* EXERCISE BRIEF *
Reproduce the records below exactly, but only between the lines holding "Image resolution: width=1234, height=2576." and "[Expand image] (430, 1360)", inclusive.

**** DATA EXTRACT

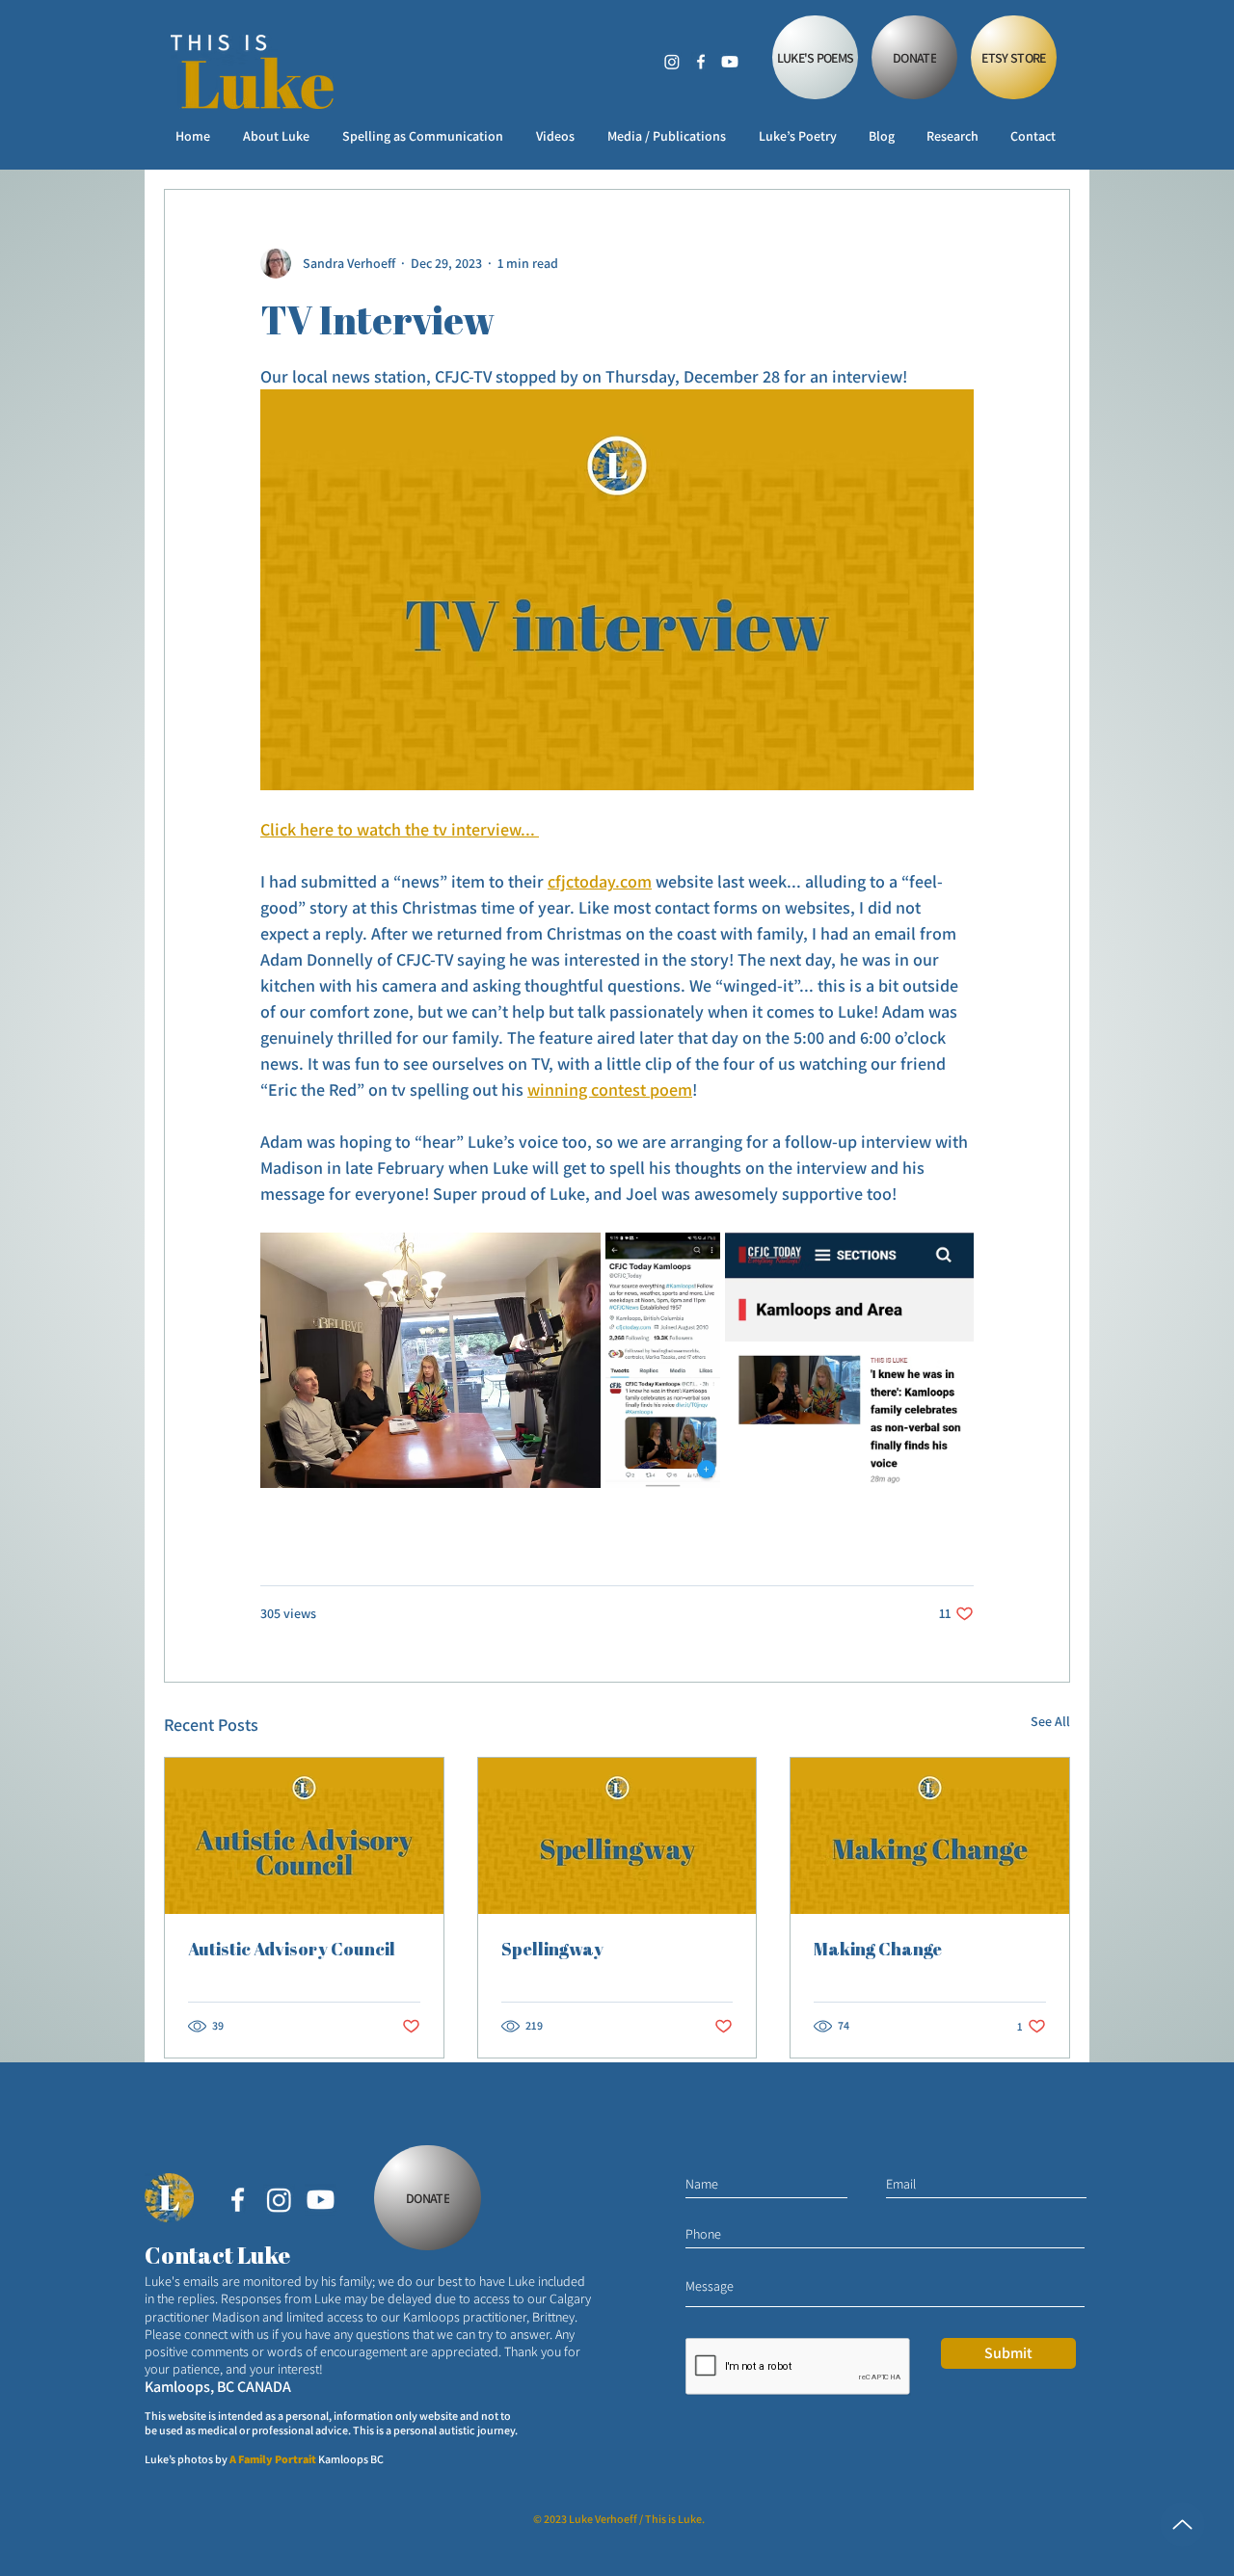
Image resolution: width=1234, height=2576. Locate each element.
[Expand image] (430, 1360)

********
**** DATA EXTRACT

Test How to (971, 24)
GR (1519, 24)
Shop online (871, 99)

********

* TASK RESPONSE *
Image resolution: width=1234, height=2576. Locate each element.
[Expand image] (430, 1360)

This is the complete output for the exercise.